- Geographic distribution: Nepal, Tibet, Northeast India and other neighboring areas
- Linguistic classification: Sino-TibetanTibeto-BurmanTibeto-Kanauri; ;
- Subdivisions: Bodish (including Tamangic); West Himalayish; Gongduk;

Language codes
- Glottolog: bodi1256

= Tibeto-Kanauri languages =

Proposed language group

The Tibeto-Kanauri languages, also called Bodic, Bodish–Himalayish, and Western Tibeto-Burman, are a proposed intermediate level of classification of the Sino-Tibetan languages, centered on the Tibetic languages and the Kinnauri dialect cluster. The conception of the relationship, or if it is even a valid group, varies between researchers.

==Conceptions of Tibeto-Kanauri==

Benedict (1972) originally posited the Tibeto-Kanauri Bodish–Himalayish relationship, but had a more expansive conception of Himalayish than generally found today, including Qiangic, Magaric, and Lepcha. Within Benedict's conception, Tibeto-Kanauri is one of seven linguistic nuclei, or centers of gravity along a spectrum, within Tibeto-Burman languages. The center-most nucleus identified by Benedict is the Jingpho language (including perhaps the Kachin–Luic and Tamangic languages); other peripheral nuclei besides Tibeto-Kanauri include the Kiranti languages (Bahing–Vayu and perhaps the Newar language); the Tani languages; the Bodo–Garo languages and perhaps the Konyak languages); the Kukish languages (Kuki–Naga plus perhaps the Karbi language, the Meitei language and the Mru language); and the Burmish languages (Lolo-Burmese languages, perhaps also the Nung language and Trung).

Matisoff (1978, 2003) largely follows Benedict's scheme, stressing the teleological value of identifying related characteristics over mapping detailed family trees in the study of Tibeto-Burman and Sino-Tibetan languages. Matisoff includes Bodish and West Himalayish with the Lepcha language as a third branch. He unites these at a higher level with Mahakiranti as Himalayish.

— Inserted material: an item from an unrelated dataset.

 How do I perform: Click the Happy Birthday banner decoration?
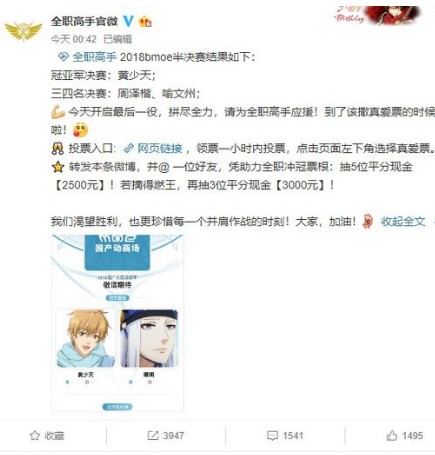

Van Driem (2001) notes that the Bodish, West Himalayish, and Tamangic languages (but not Benedict's other families) appear to have a common origin.

Bradley (1997) takes much the same approach but words things differently: he incorporates Bodish, Tshangla, and West Himalayan as constituting a single branch, which thus becomes close to Tibeto-Kanauri. This and his other branch containing both Central Himalayan and Kiranti constitute his Bodic family.